Start of DATA SHOWN

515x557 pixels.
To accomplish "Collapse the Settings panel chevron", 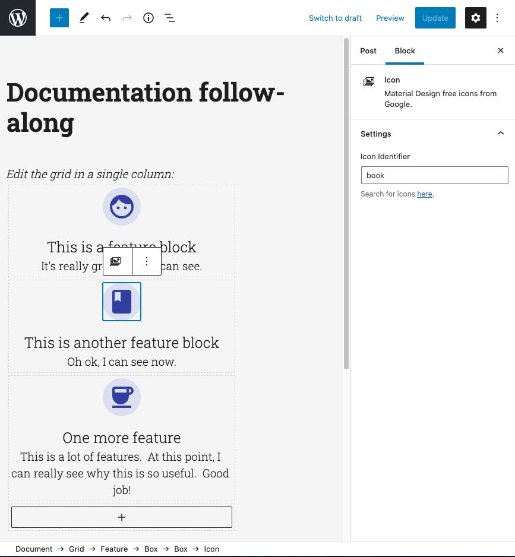I will tap(500, 134).
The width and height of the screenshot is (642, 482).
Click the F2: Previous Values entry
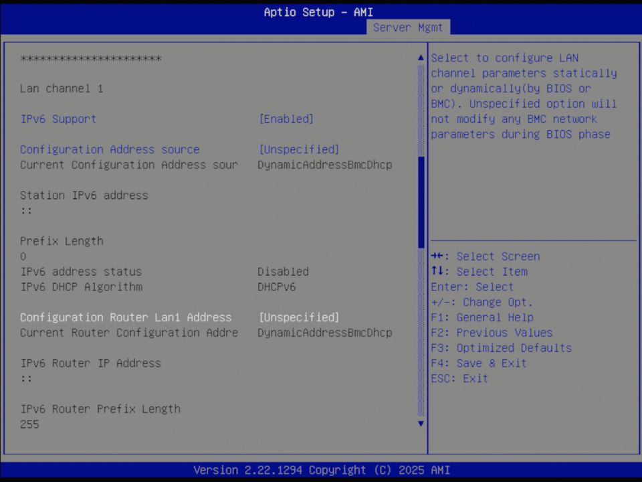[492, 332]
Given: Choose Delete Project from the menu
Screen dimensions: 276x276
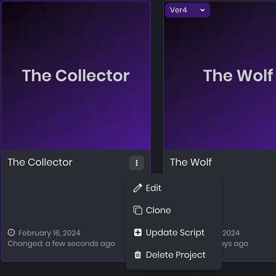Looking at the screenshot, I should click(174, 255).
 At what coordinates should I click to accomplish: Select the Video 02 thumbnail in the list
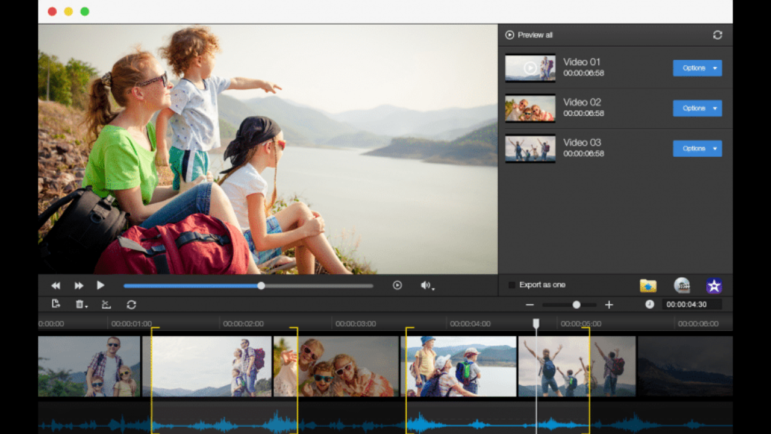pos(530,109)
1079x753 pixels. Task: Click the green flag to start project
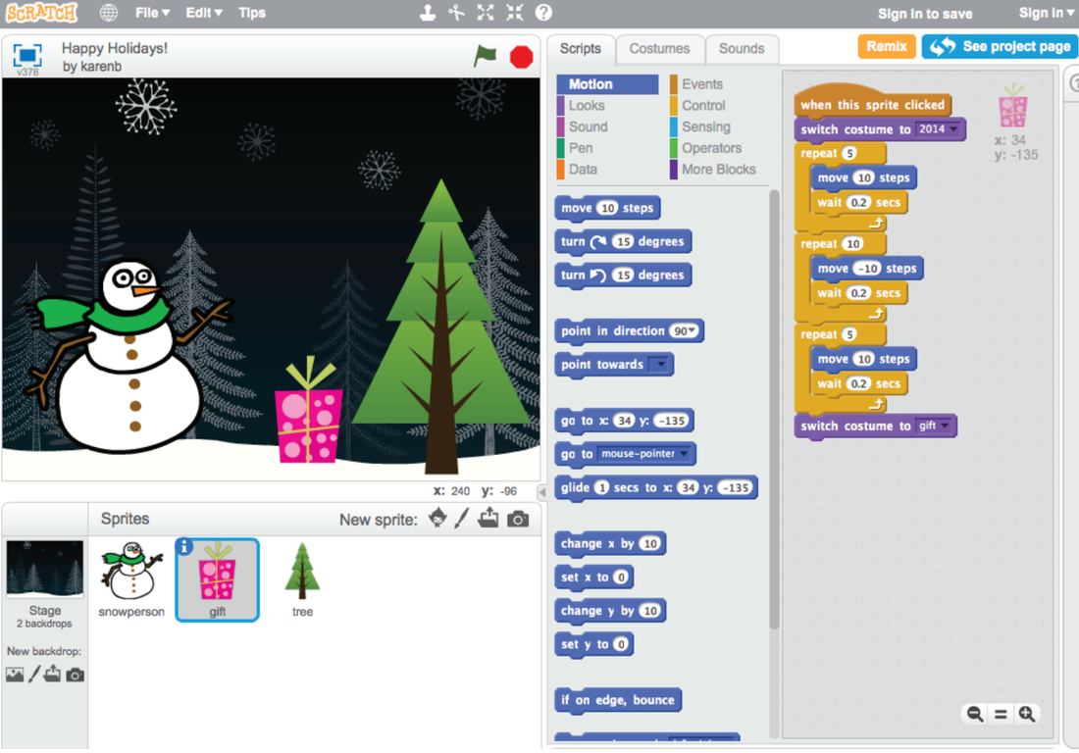click(x=486, y=56)
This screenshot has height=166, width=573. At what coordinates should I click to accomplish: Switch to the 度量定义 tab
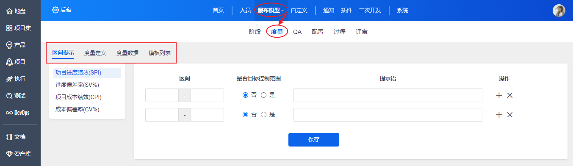pyautogui.click(x=95, y=53)
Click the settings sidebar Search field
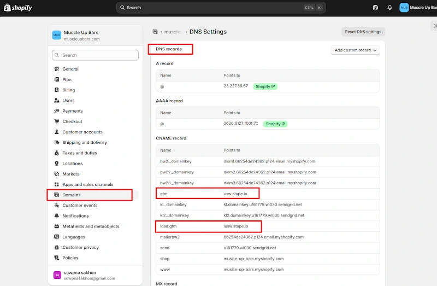 pos(96,55)
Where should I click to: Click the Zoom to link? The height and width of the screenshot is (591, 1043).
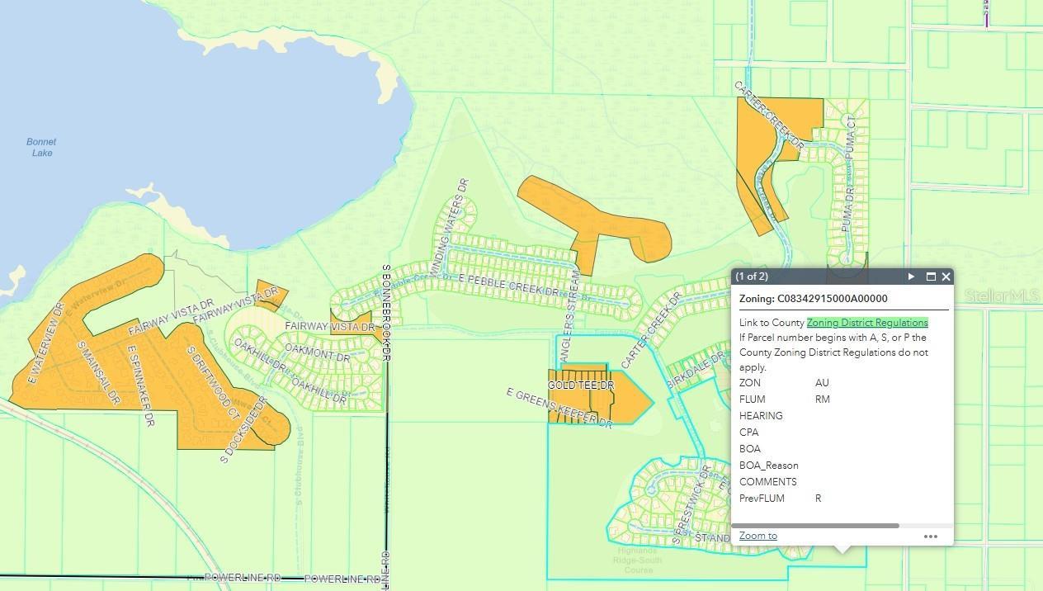click(x=757, y=536)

End of DATA SHOWN

__DIRECTIONS__:
The lines from the one holding "This screenshot has" through the end of the entries are to be transcribed exactly, both ends included, with the pictures left out.

__SOLUTION FOR THIS EXERCISE__:
This screenshot has height=166, width=573. At what coordinates should I click to accomplish: Switch to the 度量定义 tab
pyautogui.click(x=95, y=53)
Click the settings sidebar Search field
 pos(96,55)
Where should I click to: Click the Zoom to link? The height and width of the screenshot is (591, 1043).
click(x=757, y=536)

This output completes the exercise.